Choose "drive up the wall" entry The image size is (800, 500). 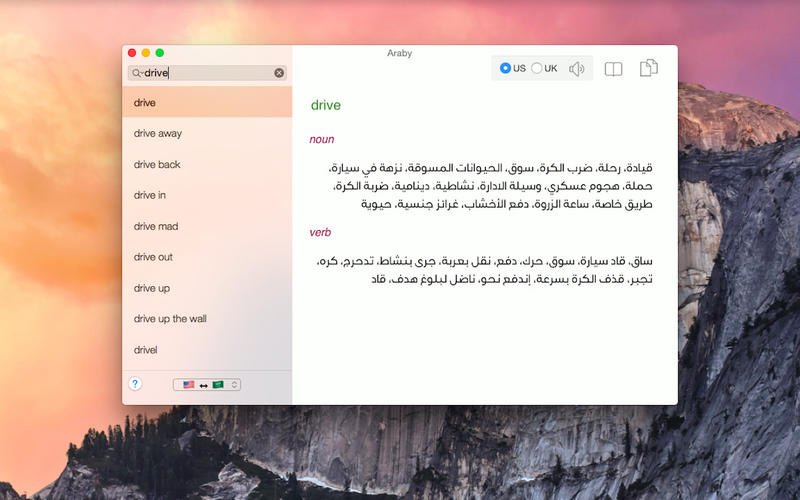pyautogui.click(x=170, y=319)
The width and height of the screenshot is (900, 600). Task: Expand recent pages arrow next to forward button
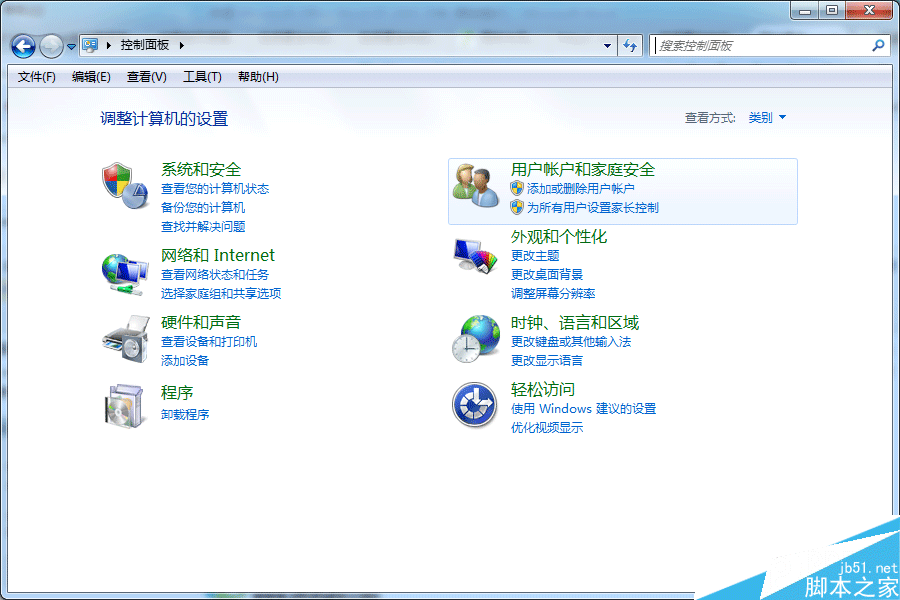71,46
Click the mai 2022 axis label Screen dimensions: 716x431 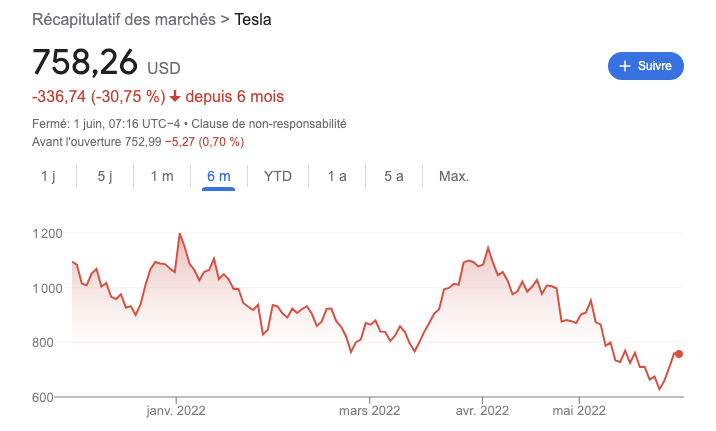[x=579, y=410]
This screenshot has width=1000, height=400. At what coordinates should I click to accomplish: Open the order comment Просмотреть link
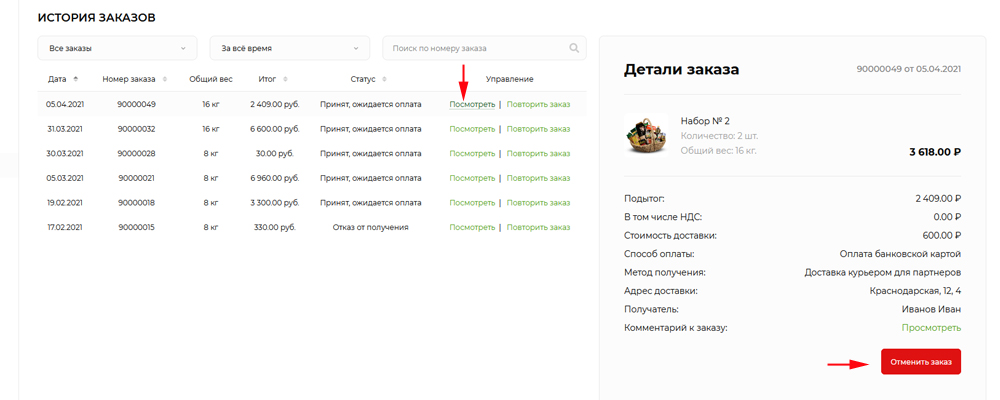coord(930,328)
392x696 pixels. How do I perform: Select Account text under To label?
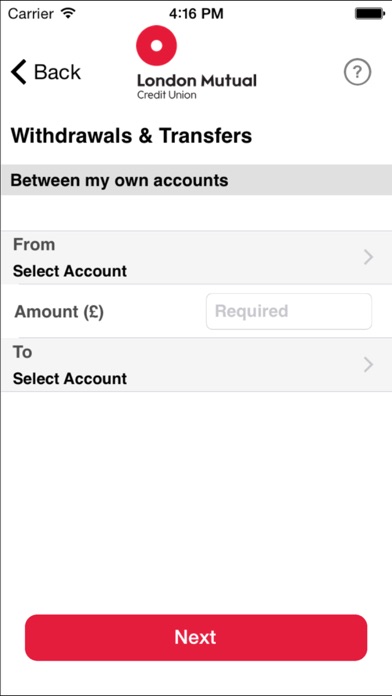tap(70, 379)
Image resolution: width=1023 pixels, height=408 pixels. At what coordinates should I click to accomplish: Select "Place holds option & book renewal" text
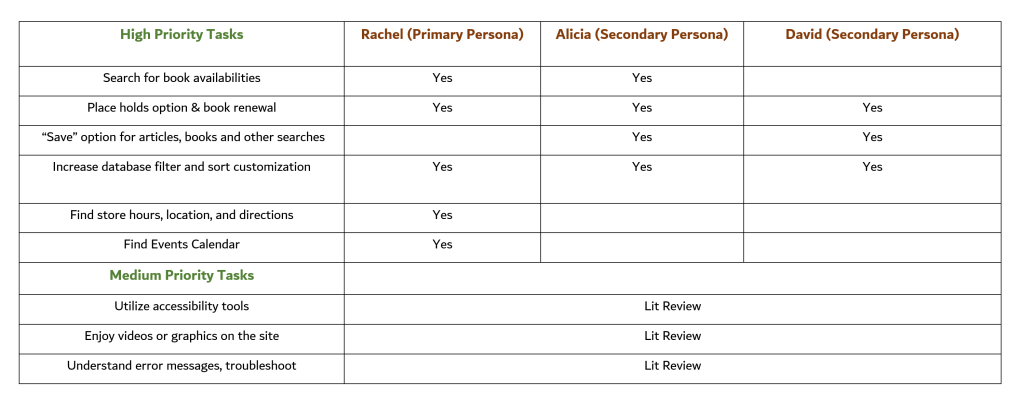[181, 107]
○ ○ ○ ○ ○ ○ ○
▸ **Exercise requirements**: Only the lines from the one containing "This screenshot has" through the last line of the records above should be repeated, exactly and without pictures.

▸ **Answer area**:
This screenshot has width=1000, height=400. At what coordinates should I click to accomplish: Open the order comment Просмотреть link
coord(930,328)
392x696 pixels. How do I perform: Select Account text under To label?
tap(70, 379)
Image resolution: width=1023 pixels, height=408 pixels. At what coordinates should I click to accomplish: Select "Place holds option & book renewal" text
[181, 107]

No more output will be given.